There are discussions to be had between these women about where their values are shared, where they diverge. Discussions, too, about tactical approaches and moral compromise. My own view is that British women’s resistance to the “progressive” misogyny of the left lies in not being pushed into the arms of the right. Yet I don’t think the men currently threatening women care either way. If they are not calling right-wing women fascists, they are telling left-wing women that they shall pay for their disobedience by having their rights “taken away by the literal nazis.” If their alt-right counterparts did not exist as a means to shame and bully women, left-wing misogynists would have to invent them.
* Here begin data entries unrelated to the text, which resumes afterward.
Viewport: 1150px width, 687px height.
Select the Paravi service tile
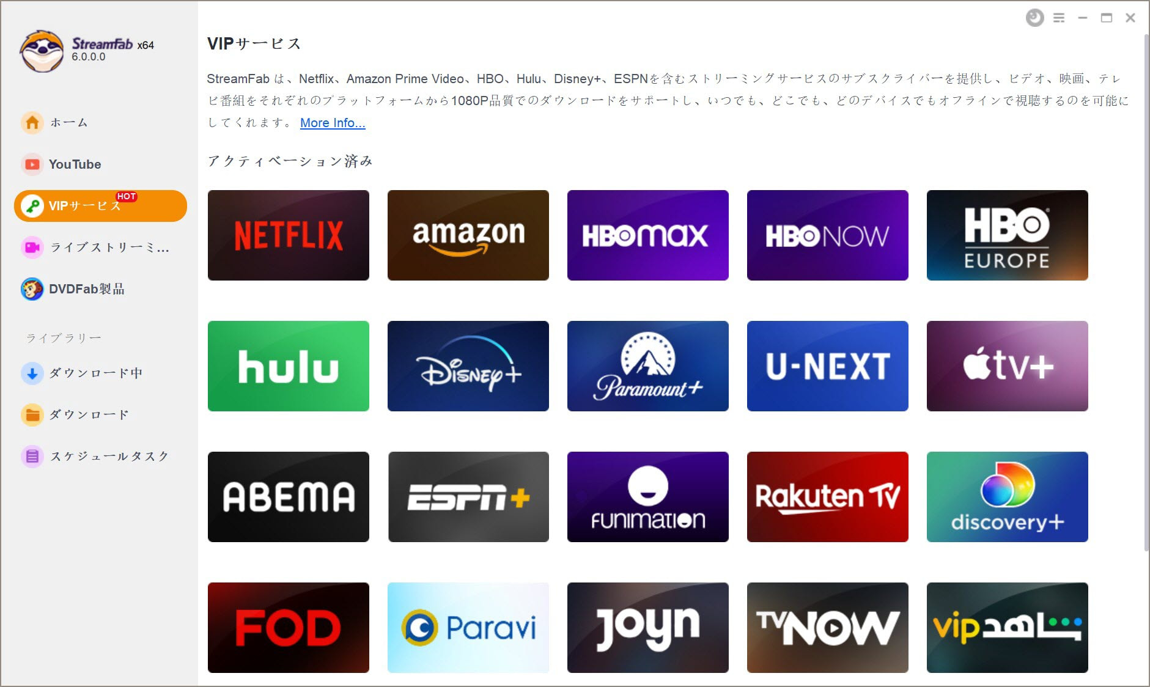[468, 628]
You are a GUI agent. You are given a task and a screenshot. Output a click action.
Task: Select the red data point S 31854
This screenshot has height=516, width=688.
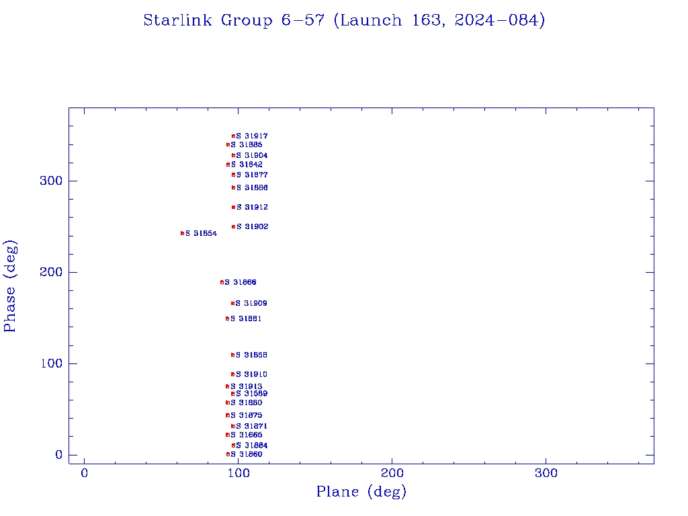click(x=182, y=233)
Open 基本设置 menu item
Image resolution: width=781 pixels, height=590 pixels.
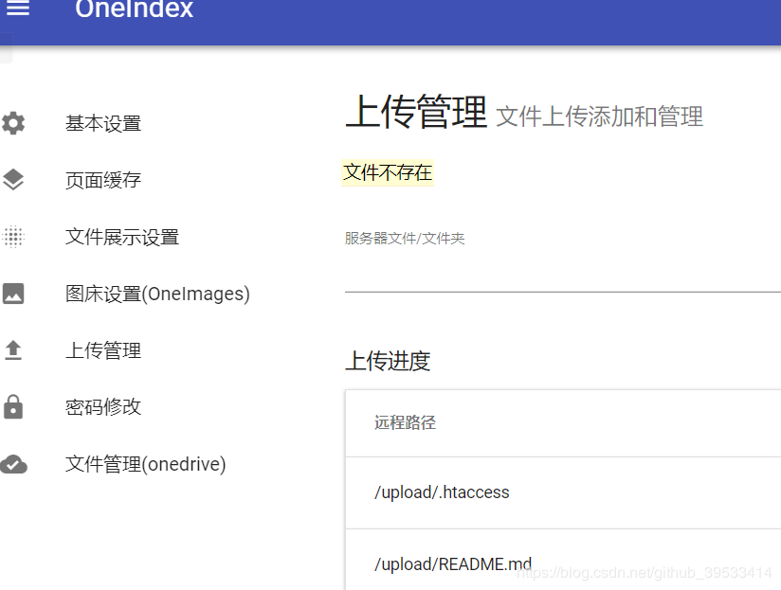[x=103, y=123]
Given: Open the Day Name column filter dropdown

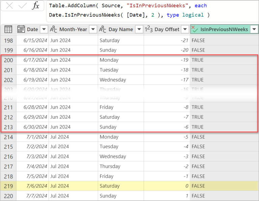Looking at the screenshot, I should click(139, 29).
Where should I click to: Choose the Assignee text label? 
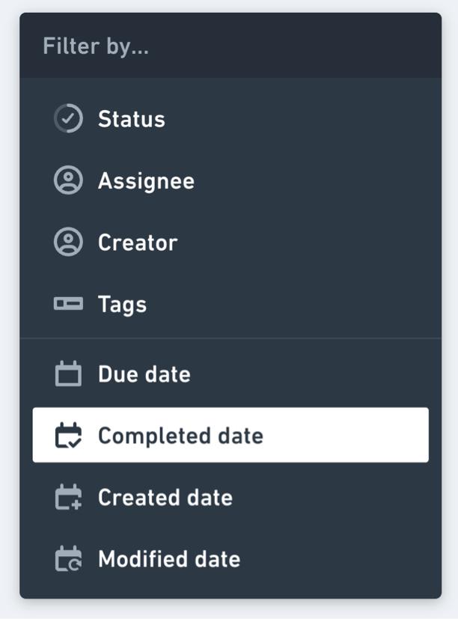[x=146, y=181]
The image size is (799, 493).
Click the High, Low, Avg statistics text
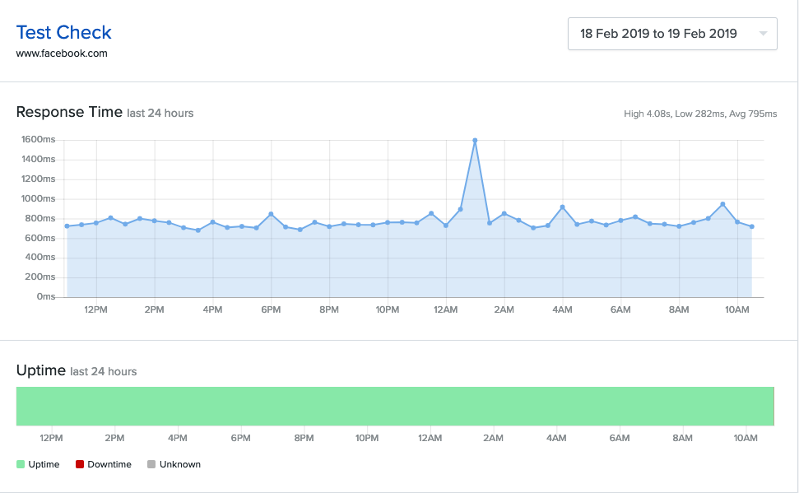coord(699,114)
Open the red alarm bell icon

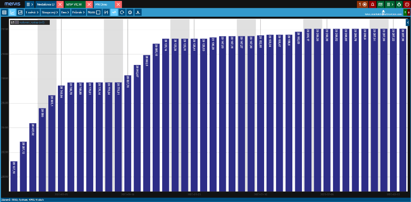372,4
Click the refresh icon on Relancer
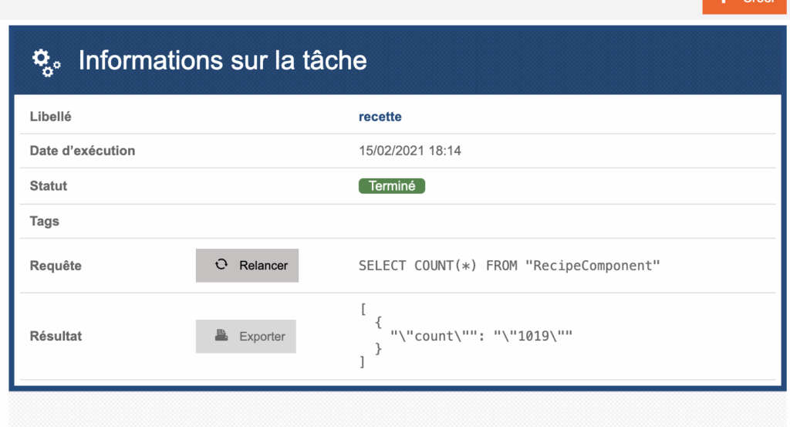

One of the most disturbing things about mob violence against women is that, as in witch trials, once it becomes a spectacle, it becomes self-justifying. No one on your side would do this, would they, unless they had good reason? The worse it looks — the more obvious it becomes that these are just men, shouting at women, threatening them, abusing them, same as always — the more necessary it becomes to dig in your heels, to insist that the targets are real witches, this time.
Witches don’t exist, though. What is happening right now is exactly what it looks like. It’s a male hand, pointing down, trying to silence. It’s a male fist meeting a female face. It’s the same anger, the same misplaced sense of virtue. There’s nothing more to it than that.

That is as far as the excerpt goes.